This year, Sumero from Bosnia and Herzegovina became an associate member of ENIL. In this article, they share information about their work.
Sumero promotes human rights, advocacy and self-advocacy of intellectually disabled people to achieve social inclusion through deinstitutionalization, including the implementation of comprehensive community-based services and housing. This consists of giving disabled people the opportunity to live in community houses with psycho-social assistance, in order for them to achieve their freedoms (mobility, expression) by making new social relations, learning how to take care of themselves (cooking, shopping, cleaning…) and gain their independence while knowing their rights. We now gather 26 small local non-profit associations to promote the rights of persons with different types of disabilities in the two major parts of Bosnia and Herzegovina; the Federation of BiH and the Republika Srpska.
The post-war recovery and democratization process have been remarkably slow compared to the neighbouring countries. More than 20 years after the war, the country still faces many challenges in implementing: a system of sustainable development, adequate social policies and protection of the rights of all citizens. People with disabilities are the most marginalized and least socially included group. They face many barriers to their social participation and inclusion, such as discrimination, limited access to services (education, healthcare, transports…) and poverty. The lack of accountability by the government towards disabled people is unbelievable. Even if BiH ratified the Convention on the Rights of Persons with Disabilities in 2009, real actions and changes are weak and encounter many impediments – the lack of state support, limited financial capacity, lack of political will, commitment and positive discrimination measures.
The major positive impact of this ratification was that it gave opportunities and right to organizations like ours to strengthen disabled people’s freedom and independence (actions, awareness, laws). It also gave us recognition for our actions and permitted us to sign contracts with Municipalities and Ministries to define that deinstitutionalization and prevention of institutionalization of people with disabilities needs to be implemented. These entities gave a credential to Sumero to provide community-based services as every social institution in BiH in the long run. However, the capacities of these municipalities and cantons are also limited.
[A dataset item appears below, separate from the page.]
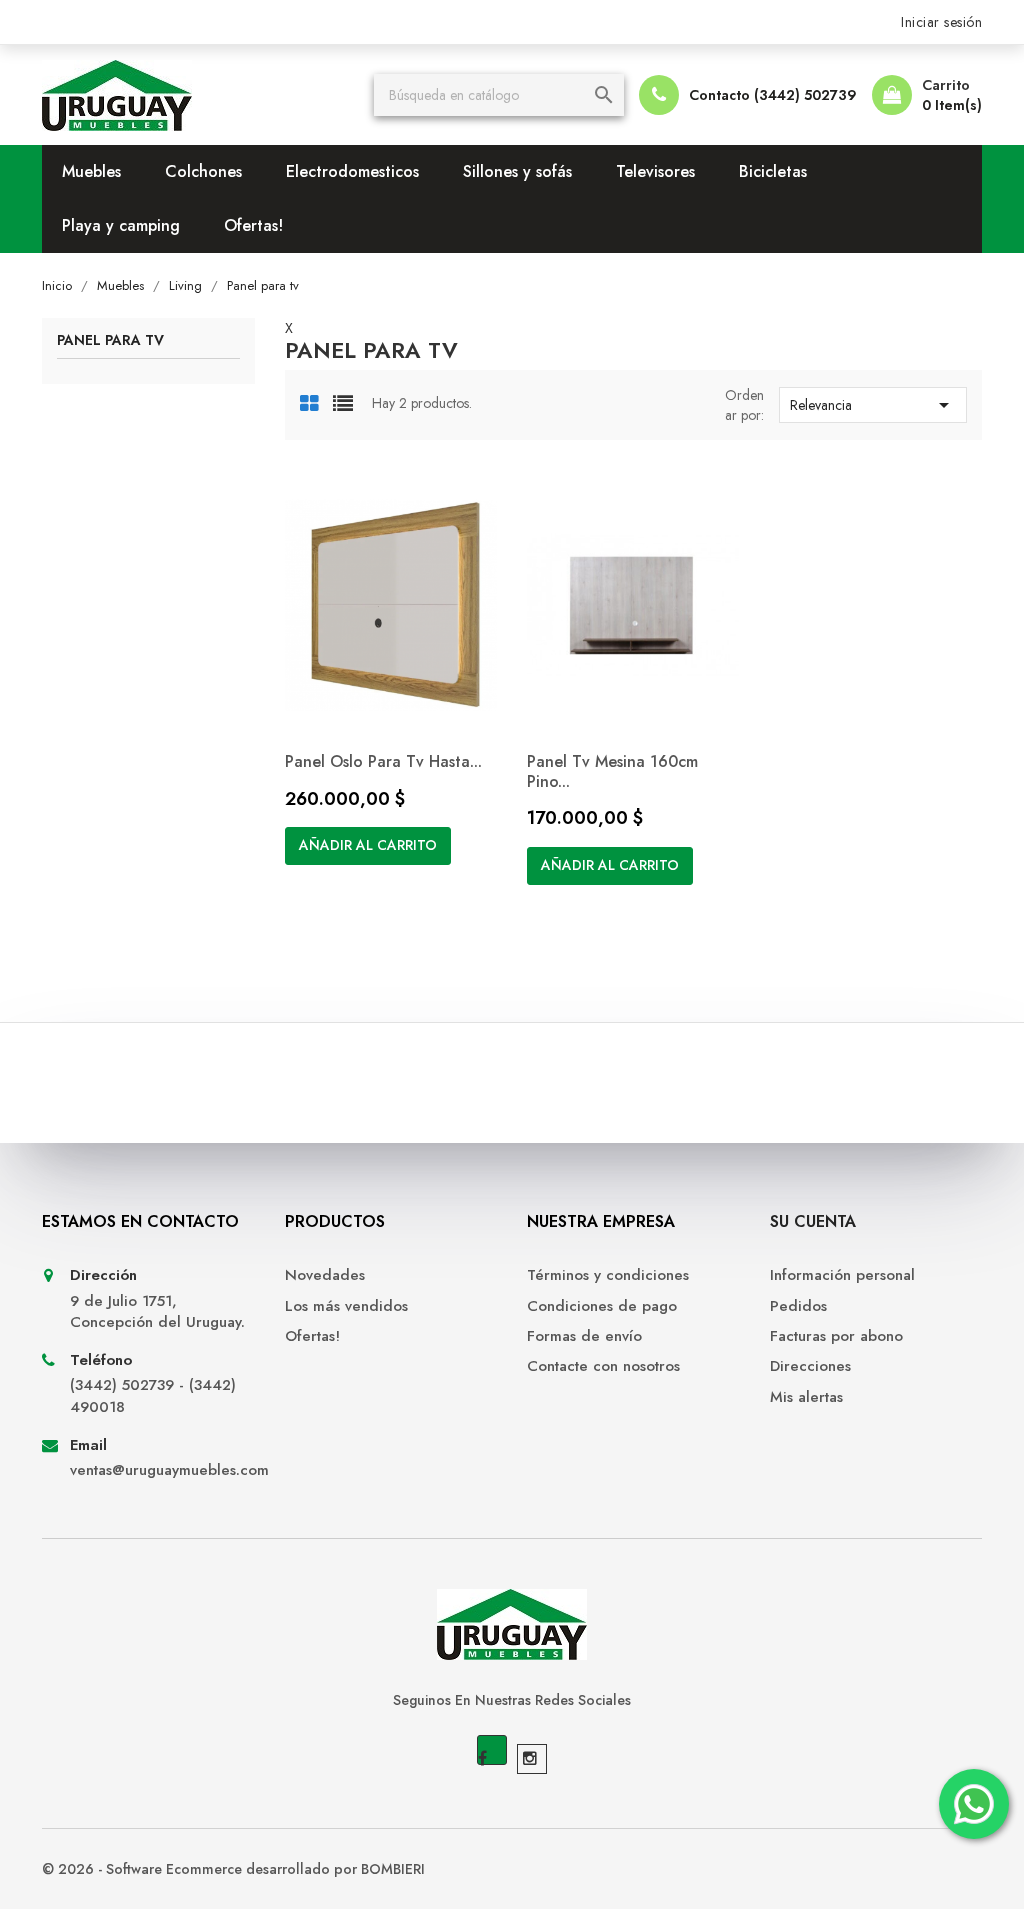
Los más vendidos (346, 1306)
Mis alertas (806, 1397)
The promotion of independent living for disabled people faces many obstacles. The violation of their rights and freedoms still goes on in the current closed institutions supported by the Government. As disabled people mostly stay in those residential closed institutions all their life, isolation, degradation and marginalization are created. The institutions are overcrowded and under-staffed, which means that individuals lack assistance and care. The individual issues are mostly resolved with medication, that is neither efficient nor helpful; individual therapeutic support is rare. The 4 major closed institutions accommodate around 3,000 disabled people. Moreover, the state promotes these types of institutions (financially), which illustrates the failure of the system for social protection to provide support, assistance and specialised support. All of this contributes to the lack of social inclusion, to the society’s prejudices and to the prevention of people with disabilities from living a dignified life.
The consideration and awareness of the situation of people with disabilities has to increase, so that any reforms can be made efficiently. The increasing support for our types of organizations and actions is also needed to pursue deinstitutionalization through local communities, with individualised support. By promoting the issues that are currently at stake in our country and increasing the pressure (or sanctions) imposed on our state, we may be able to enhance its will to implement and increase social protection, services, and government responsibility for disabled people. This could help increase the will of the state to support and promote deinstitutionalization over institutionalization – so that we can have a society where persons with intellectual disabilities and their families equally participate in all aspects of life, have choices, possibilities and respect.